170 kilometer verderop halen we fietsen uit de container en vinden we een slaapplek in een hotel dat ook buiten bedden heeft. Onze kamer heeft wel een ventilator aan het plafond hangen, maar het is natuurlijk de vraag of de stroom blijft. Het is een van de weinige nachten deze week dat we slapen.

Vol energie staan we op en beginnen te fietsen. Omdat tot nu toe overal brood was in de dorpen, gaan we zonder brood weg. Helaas klopt de kaart niet en komt het eerste dorp 25 km later dan verwacht. Er staan 2 rieten hutten. We hebben 2 gelukken. Onderweg stopt een enthousiast chauffeur om zijn voetbalkennis en zijn lunch met ons te delen. Twee jaar eerder heeft hij een Argentijnse fietser ontmoet. Tweede geluk is dat er tóch brood te koop is in de ene hut.

------------------------------------------------------------------------

▶ **WAT TE DOEN**: Typ uit het fietsverslag hierboven het stuk over dat begint bij "170 kilometer verderop" en eindigt bij "de ene hut.".

▶ **GEGEVEN MATERIAAL**:
------------------------------------------------------------------------

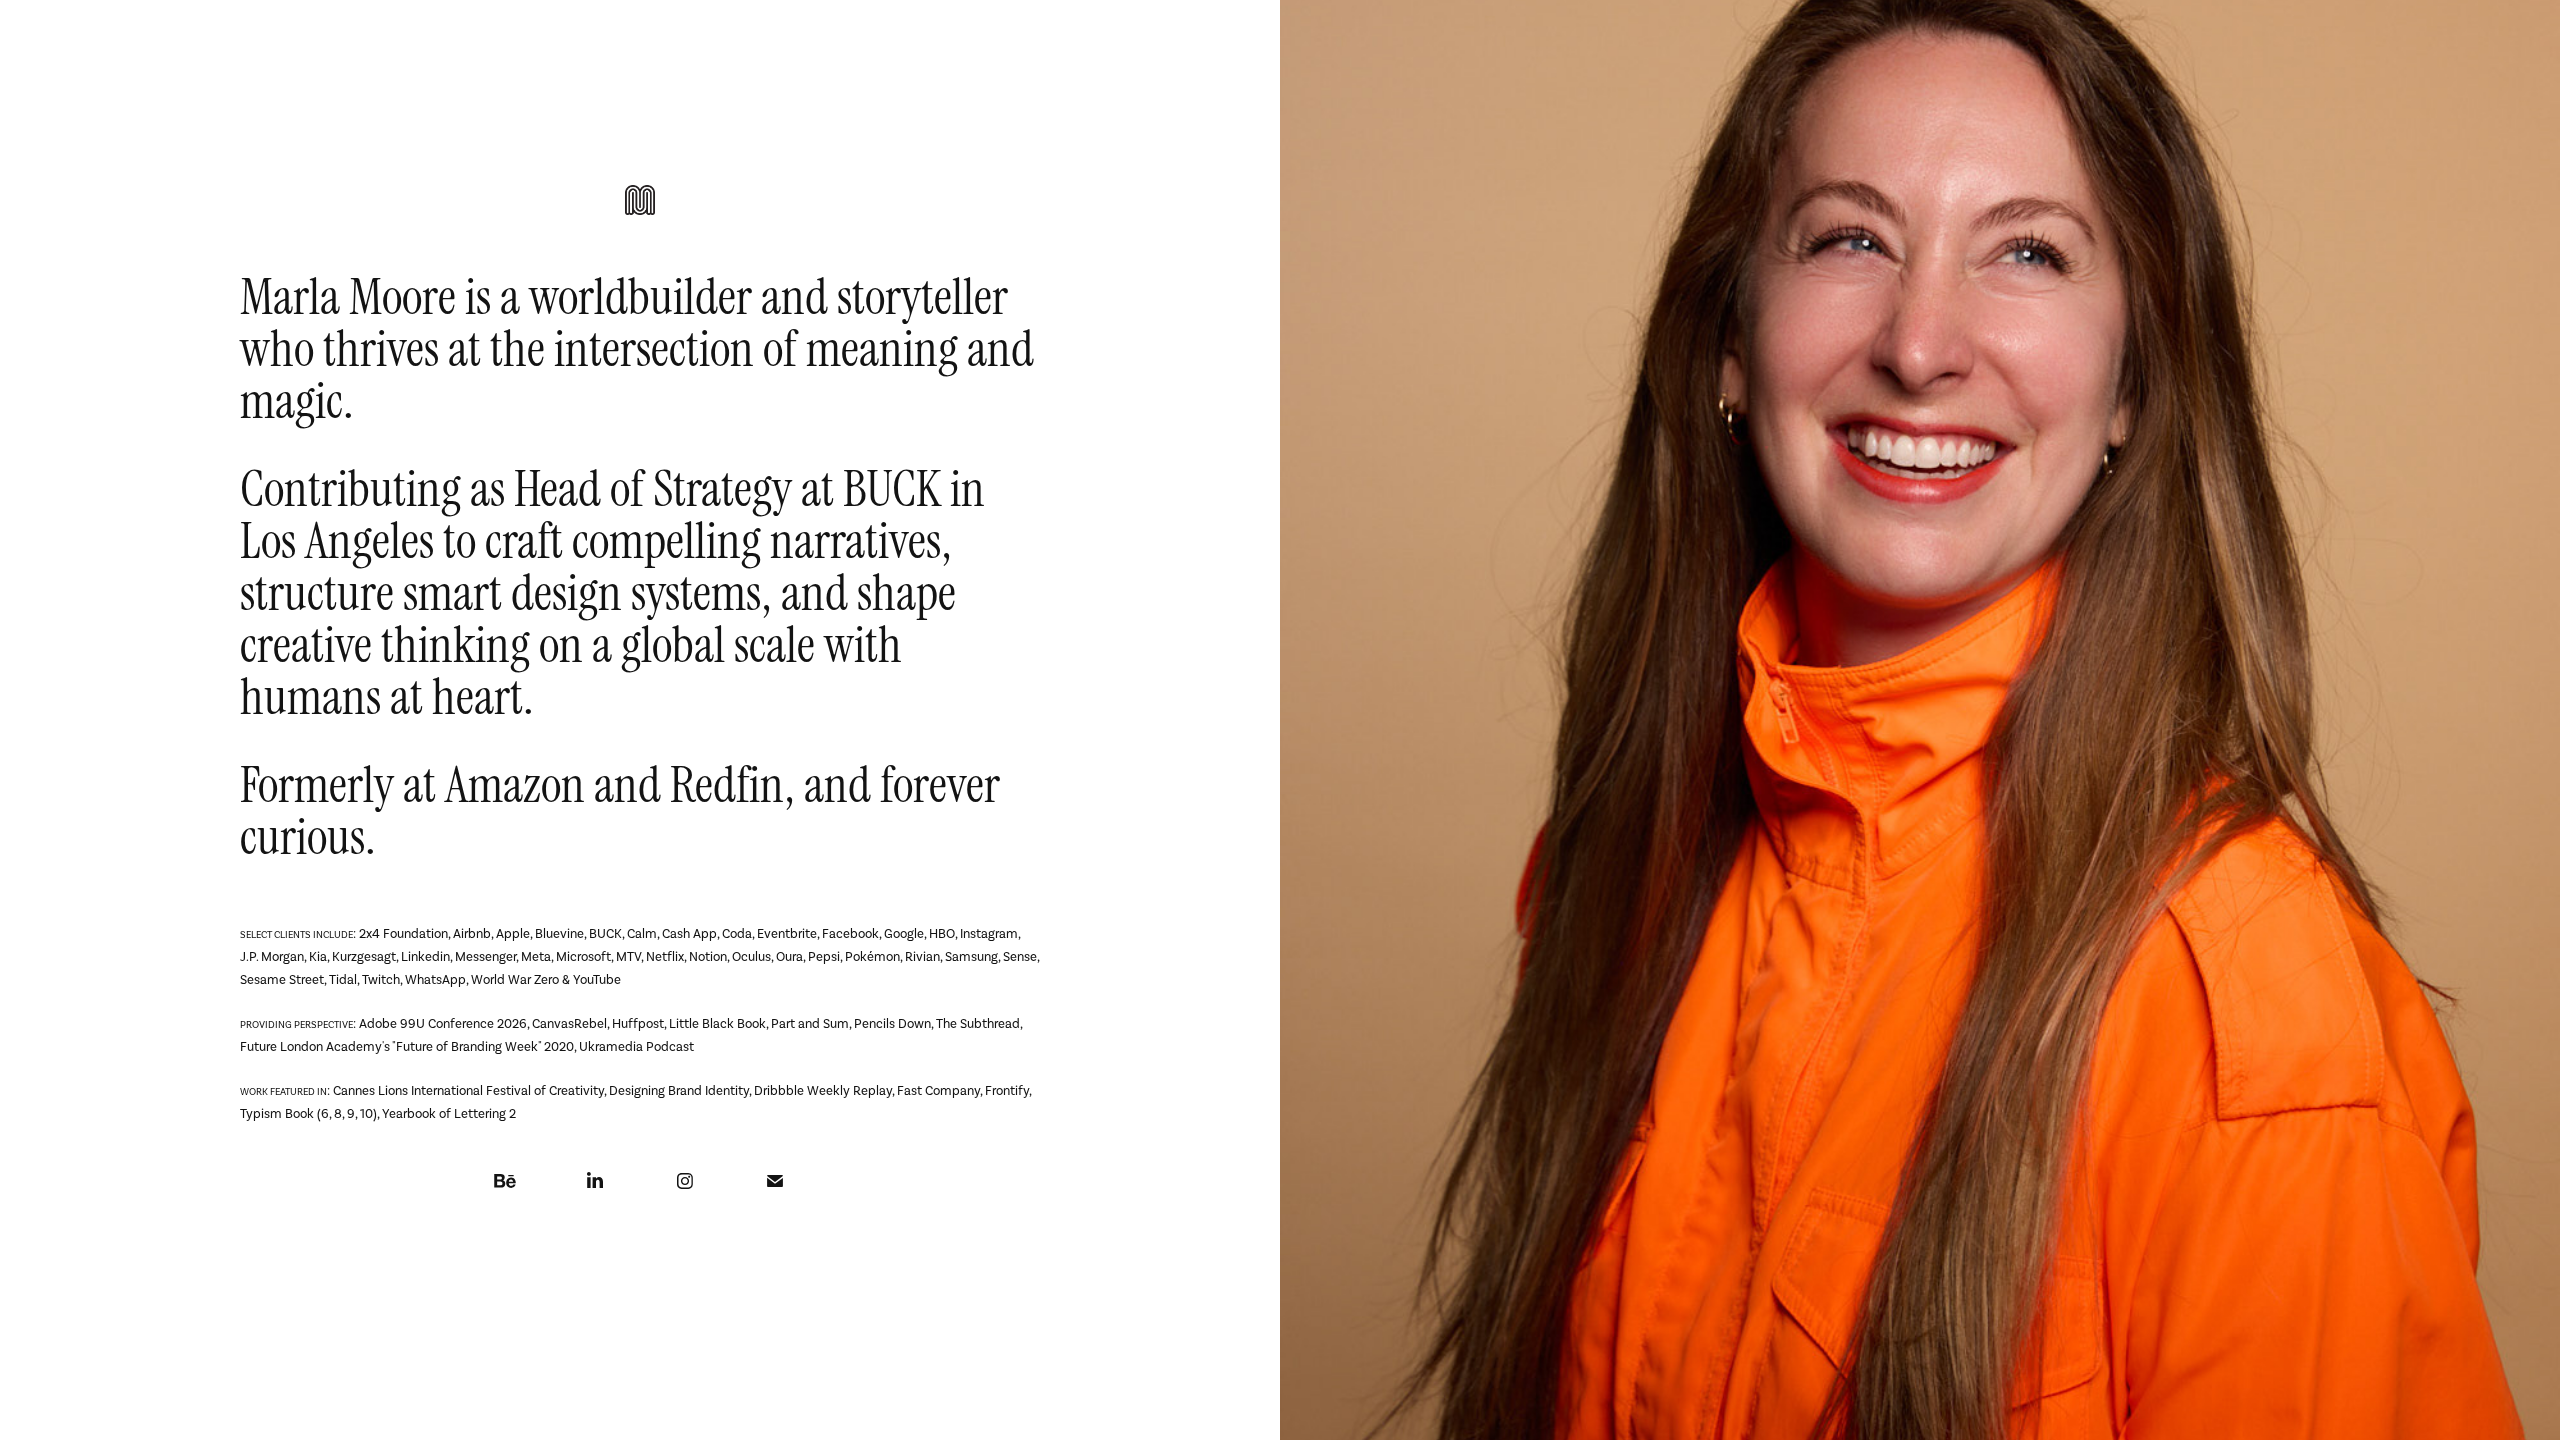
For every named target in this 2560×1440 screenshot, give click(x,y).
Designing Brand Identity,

------------------------------------------------------------------------

▶ **VOLLEDIGE UITWERKING**:
170 kilometer verderop halen we fietsen uit de container en vinden we een slaapplek in een hotel dat ook buiten bedden heeft. Onze kamer heeft wel een ventilator aan het plafond hangen, maar het is natuurlijk de vraag of de stroom blijft. Het is een van de weinige nachten deze week dat we slapen.

Vol energie staan we op en beginnen te fietsen. Omdat tot nu toe overal brood was in de dorpen, gaan we zonder brood weg. Helaas klopt de kaart niet en komt het eerste dorp 25 km later dan verwacht. Er staan 2 rieten hutten. We hebben 2 gelukken. Onderweg stopt een enthousiast chauffeur om zijn voetbalkennis en zijn lunch met ons te delen. Twee jaar eerder heeft hij een Argentijnse fietser ontmoet. Tweede geluk is dat er tóch brood te koop is in de ene hut.